Comparing the developed controller in this paper with the available controllers in the literature, the closest one is [16]. The difference between Finite-SNAC and the controller developed in [16] is using only one network and only one set of weights for the purpose. Despite [23] and [24] the Finite-SNAC solves discrete-time problems and uses ADP to do so. Finally, [25]-[28] solves unspecified terminal time problems while Finite- SNAC solves the problems with given and fixed final time.
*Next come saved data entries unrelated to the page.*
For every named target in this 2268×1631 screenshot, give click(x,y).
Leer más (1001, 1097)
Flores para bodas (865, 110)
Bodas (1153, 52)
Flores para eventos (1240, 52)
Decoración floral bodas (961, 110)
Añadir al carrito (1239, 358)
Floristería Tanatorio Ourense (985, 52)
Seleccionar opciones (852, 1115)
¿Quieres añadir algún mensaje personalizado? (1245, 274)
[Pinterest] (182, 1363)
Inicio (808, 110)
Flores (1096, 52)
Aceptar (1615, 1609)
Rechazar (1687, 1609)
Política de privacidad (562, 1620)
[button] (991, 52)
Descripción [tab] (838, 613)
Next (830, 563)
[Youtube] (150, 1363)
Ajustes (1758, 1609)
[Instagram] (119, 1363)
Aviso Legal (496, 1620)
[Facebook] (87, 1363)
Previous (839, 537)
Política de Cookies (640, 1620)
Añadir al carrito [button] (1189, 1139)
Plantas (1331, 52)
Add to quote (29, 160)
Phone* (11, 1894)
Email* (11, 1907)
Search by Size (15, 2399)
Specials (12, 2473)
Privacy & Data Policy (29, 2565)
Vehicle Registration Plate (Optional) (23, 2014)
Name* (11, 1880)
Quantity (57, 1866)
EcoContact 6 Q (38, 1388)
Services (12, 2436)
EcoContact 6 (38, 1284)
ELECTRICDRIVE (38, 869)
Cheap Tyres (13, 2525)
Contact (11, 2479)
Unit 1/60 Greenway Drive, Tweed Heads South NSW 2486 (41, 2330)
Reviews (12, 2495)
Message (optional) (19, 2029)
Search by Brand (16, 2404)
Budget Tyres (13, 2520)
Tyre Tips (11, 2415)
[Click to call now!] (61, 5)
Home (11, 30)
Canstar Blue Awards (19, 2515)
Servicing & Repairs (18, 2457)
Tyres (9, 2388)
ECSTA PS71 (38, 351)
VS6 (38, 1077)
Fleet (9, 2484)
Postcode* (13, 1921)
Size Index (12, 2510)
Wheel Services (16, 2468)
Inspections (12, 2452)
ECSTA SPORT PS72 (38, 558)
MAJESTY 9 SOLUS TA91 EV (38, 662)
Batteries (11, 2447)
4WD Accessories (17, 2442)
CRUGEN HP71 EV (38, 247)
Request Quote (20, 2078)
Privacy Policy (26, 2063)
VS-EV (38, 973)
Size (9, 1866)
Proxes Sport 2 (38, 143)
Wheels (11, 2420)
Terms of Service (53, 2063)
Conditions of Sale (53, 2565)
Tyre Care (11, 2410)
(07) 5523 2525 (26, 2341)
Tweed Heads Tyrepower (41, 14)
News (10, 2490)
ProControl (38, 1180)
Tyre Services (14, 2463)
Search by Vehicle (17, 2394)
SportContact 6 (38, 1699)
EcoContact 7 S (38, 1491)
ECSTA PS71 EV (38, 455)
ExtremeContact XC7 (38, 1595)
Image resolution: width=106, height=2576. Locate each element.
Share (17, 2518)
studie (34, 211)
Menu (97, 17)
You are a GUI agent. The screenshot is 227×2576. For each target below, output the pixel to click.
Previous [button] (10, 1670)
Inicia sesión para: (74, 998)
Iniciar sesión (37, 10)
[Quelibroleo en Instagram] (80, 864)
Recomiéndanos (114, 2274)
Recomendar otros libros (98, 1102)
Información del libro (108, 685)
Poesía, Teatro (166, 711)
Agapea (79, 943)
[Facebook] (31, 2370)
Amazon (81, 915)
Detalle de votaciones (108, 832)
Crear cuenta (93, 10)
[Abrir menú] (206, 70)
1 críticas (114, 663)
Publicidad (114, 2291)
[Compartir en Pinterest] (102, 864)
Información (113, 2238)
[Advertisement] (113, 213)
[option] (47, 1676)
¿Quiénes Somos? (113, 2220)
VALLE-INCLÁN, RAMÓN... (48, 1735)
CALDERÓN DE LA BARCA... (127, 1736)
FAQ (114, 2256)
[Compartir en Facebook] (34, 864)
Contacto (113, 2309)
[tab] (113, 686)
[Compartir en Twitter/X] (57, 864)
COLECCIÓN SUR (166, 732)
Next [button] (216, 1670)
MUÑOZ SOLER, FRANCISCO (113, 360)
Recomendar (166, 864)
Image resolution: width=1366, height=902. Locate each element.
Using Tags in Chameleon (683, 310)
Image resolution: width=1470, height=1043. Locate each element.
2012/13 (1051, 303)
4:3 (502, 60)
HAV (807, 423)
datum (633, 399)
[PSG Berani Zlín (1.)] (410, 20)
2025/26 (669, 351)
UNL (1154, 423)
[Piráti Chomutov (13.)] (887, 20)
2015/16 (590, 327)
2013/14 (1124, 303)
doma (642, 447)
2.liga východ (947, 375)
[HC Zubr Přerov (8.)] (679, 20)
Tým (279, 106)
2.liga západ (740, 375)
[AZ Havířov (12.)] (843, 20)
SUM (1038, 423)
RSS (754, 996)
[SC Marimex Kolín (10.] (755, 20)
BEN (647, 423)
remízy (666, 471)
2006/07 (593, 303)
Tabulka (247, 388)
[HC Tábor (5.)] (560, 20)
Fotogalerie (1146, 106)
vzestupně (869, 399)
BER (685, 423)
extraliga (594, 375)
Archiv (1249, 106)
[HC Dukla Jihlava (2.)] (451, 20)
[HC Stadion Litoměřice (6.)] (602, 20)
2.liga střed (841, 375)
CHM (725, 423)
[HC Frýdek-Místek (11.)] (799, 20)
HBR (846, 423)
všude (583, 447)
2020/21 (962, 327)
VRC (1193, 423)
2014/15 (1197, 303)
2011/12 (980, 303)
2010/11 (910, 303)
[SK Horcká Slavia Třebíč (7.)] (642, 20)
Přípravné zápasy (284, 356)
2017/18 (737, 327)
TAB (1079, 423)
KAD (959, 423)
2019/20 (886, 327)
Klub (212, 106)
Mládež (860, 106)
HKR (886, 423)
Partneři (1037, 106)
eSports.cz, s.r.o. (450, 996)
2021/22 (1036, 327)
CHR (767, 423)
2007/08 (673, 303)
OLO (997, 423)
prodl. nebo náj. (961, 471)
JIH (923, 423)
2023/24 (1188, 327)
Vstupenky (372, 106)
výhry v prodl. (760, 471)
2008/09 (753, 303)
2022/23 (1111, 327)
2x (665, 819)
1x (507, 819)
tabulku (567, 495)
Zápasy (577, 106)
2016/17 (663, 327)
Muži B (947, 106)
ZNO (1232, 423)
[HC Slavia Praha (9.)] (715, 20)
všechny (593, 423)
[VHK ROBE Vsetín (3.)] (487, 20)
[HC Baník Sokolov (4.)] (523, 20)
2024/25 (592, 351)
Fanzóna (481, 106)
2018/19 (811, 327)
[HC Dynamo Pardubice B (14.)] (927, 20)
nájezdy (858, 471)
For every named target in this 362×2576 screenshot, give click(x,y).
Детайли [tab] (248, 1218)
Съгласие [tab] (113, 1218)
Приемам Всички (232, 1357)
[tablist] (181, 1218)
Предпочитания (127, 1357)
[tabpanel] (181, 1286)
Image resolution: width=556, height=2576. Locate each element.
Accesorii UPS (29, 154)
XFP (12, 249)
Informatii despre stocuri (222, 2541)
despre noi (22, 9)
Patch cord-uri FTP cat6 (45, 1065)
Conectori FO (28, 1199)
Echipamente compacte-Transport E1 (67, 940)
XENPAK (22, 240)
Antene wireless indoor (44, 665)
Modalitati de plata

Specifically, in this paper an ADP based controller for control-constrained finite- horizon optimal control of discrete-time input-affine nonlinear systems is developed. This is done through a SNAC scheme that uses the current states and the time-to-go as inputs. The scheme is DHP based. For the proof of convergence, proof of HDP for the finite- horizon case is presented first. Then, it is shown that DHP has the same convergence result as the HDP, and therefore, DHP also converges to the optimal solution. Finally, after presenting the convergence proofs of the training error and the network weights for the selected weight update law, the performance of the controller is evaluated. The first example with a linear system allows easy comparison of the Finite-SNAC with known exact optimal results. The second example is a discrete-time nonlinear problem, and as the third example a more complex nonlinear spacecraft application, that is a fixed final time attitude maneuver, is carried out to show the applicability of Finite-SNAC to difficult engineering applications.
Rest of the paper is organized as follows: the Finite-SNAC is developed in Section II. Relevant convergence theorems are presented in Section III. Numerical results and analysis are presented in Section IV. Conclusions are given in Section V.